The law is STILL that you can't have more than 6 meeting OUTSIDE. Not inside. So that means you can't legally do this in your own home as a private arrangement.
And if you can only have a max of 6 then you need to be volunteering more than 2 hours of your time. So thats a bit of a problem.
As such this proves something of a problem in terms of where you are going to have this childcare and where you are going to have this childcare.
If you term yourself as childcare to get around that problem of the rules of private gathering, you then have to go down the more formal route adhere to childcare regulations and bubbles etc, with no more than 15 children. As well childcare qualifications, DBS etc.
An example: if you volunteer for an organisation like the Scouts, its basic safeguarding to never be alone in sole change of a group of children - both for their safety and your safety for a variety of reasons.
Again you are going to need people to volunteer for more than 2 hours to cover a full working week.
You also have to consider what the kids are going to DO for all those hours. That involves a degree of planning and resources. Thats extra time OUTSIDE those used for childcare. And that involves money.
If you decide to ignore all this you run the risk of falling foul of the law or other complications.

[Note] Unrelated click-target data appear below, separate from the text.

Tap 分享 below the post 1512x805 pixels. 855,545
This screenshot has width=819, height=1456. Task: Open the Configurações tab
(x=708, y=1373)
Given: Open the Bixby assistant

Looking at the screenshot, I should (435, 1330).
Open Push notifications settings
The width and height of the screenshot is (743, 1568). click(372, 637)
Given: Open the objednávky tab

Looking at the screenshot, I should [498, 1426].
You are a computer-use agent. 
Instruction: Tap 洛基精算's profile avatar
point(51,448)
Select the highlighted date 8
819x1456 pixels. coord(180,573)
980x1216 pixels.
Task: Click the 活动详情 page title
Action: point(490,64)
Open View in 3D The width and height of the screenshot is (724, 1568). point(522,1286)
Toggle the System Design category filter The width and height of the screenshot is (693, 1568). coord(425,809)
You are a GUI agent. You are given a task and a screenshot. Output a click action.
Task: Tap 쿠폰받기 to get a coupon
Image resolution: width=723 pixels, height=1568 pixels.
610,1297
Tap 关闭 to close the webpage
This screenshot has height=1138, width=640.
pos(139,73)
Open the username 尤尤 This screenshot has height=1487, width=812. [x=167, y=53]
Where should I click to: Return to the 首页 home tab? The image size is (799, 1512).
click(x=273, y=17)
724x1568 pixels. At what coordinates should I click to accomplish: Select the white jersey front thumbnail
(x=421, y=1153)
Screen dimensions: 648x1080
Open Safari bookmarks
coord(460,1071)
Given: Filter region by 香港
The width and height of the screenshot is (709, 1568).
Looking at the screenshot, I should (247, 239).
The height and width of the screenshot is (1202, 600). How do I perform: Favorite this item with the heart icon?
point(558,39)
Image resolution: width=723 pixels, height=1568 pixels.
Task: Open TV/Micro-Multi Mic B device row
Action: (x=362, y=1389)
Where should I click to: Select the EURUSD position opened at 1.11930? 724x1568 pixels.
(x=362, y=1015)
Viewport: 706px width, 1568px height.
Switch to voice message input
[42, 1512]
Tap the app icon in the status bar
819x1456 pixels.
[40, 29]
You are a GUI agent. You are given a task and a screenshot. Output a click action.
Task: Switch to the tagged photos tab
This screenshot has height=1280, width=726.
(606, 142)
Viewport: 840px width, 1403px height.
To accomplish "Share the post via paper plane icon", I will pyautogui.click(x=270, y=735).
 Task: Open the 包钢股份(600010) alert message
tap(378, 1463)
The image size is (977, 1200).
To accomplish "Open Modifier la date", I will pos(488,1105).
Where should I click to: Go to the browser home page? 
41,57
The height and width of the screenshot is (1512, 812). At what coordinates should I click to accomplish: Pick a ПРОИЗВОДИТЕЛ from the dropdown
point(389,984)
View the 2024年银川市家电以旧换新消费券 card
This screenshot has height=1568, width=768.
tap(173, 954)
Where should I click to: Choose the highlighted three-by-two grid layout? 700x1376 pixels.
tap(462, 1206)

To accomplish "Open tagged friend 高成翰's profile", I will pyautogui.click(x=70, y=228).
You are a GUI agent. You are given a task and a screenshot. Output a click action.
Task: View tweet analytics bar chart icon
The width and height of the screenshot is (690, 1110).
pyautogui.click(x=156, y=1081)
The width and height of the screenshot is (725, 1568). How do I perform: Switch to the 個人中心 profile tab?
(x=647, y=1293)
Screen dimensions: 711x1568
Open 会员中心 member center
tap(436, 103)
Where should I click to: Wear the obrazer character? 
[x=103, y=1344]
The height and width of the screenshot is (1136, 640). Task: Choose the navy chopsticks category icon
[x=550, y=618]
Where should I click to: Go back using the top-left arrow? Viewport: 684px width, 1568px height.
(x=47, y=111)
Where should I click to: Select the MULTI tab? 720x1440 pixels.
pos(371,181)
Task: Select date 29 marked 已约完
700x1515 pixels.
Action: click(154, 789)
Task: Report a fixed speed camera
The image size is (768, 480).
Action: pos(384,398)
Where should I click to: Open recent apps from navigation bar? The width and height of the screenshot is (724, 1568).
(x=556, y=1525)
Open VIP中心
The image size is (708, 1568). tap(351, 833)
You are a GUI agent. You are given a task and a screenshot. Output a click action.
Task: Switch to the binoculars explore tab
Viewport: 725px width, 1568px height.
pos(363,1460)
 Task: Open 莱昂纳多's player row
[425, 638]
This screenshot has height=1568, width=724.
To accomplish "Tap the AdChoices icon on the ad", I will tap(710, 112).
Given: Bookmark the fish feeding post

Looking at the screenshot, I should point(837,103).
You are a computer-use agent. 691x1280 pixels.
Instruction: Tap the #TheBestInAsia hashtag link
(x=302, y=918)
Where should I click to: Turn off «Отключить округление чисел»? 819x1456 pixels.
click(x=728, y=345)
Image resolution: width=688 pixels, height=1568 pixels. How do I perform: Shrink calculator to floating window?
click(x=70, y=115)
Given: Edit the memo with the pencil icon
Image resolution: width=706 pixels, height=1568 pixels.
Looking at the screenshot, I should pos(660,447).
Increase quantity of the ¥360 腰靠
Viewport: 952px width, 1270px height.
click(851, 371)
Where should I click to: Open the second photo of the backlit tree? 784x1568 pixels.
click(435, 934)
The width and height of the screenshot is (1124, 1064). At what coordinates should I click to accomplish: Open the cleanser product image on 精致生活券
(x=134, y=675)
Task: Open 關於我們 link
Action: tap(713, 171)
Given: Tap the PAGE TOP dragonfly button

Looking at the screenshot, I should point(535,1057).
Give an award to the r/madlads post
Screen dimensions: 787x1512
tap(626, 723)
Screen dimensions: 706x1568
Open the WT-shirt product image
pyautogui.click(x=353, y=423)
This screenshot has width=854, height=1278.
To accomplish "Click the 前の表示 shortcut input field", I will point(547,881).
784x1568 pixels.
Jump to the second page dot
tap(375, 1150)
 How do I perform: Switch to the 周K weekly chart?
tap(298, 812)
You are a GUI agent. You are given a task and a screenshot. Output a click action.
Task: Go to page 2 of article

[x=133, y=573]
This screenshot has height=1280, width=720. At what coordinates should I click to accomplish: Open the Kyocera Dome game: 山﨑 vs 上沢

This also gives you a bit of a head ache in terms of where you have hold this childcare. As it stands many community halls will be closed - because of the law - and because if they do ignore that, they won't have building insurance and you won't have public liability insurance (if you hire a hall as an individual you are usually covered by the owners public liability insurance - which is one reason they won't hire out to individuals at the moment). Its therefore too much of a risk for them to hire out. Until there is a change in the regulations in how many can met and what is allowed to be open, this is a none starter for an option.
And again, who is going to pay for premises even if you can find them? All premises have overheads so even a minimal charitable rate is going to cost something.
That leaves you with office space. And this is where there possibly could be an option I guess. Employers could in theory use their space for on site childcare within the rules. And in terms of having enough people to run it, it could be in businesses interests to free up staff to enable this. However theres limits on the amount of space available and many places will have more staff wanting to take advantage of this than there is space. You also have the issue of training and DBS checks and how long this takes to set up.
You are also going to have to have someone set this all up, devising rotors, communication etc etc. Thats outside your childcare hours too.
In my opinion the idea doesn't fall down because people won't volunteer but of the number of hours you'd have to volunteer and because of the other practical problems and the limitations of the law around childcare and covid-19.
By the time you've managed all this, we could be into summer. The rules may have all change and summer groups allowed to run as normal anyway.
Nice idea. One away with the fairies that hasn't really thought about in a real world practical sort of way. Its pretty clear the OP has never done any kind of volunteering with children and the organisation it requires to run. Its the sort of suggestion that winds me up as someone who does understand this - it shows the sheer lack of understanding of all the hard work - seen and more to the point unseen - that goes into running schools, childcare and childrens activities either on a professional or voluntary level. People think its easy and that people just turn up for their shift and then fuck off home and don't think about it again until they are next there.
As I say, one to firmly file under 'LaLa Land'.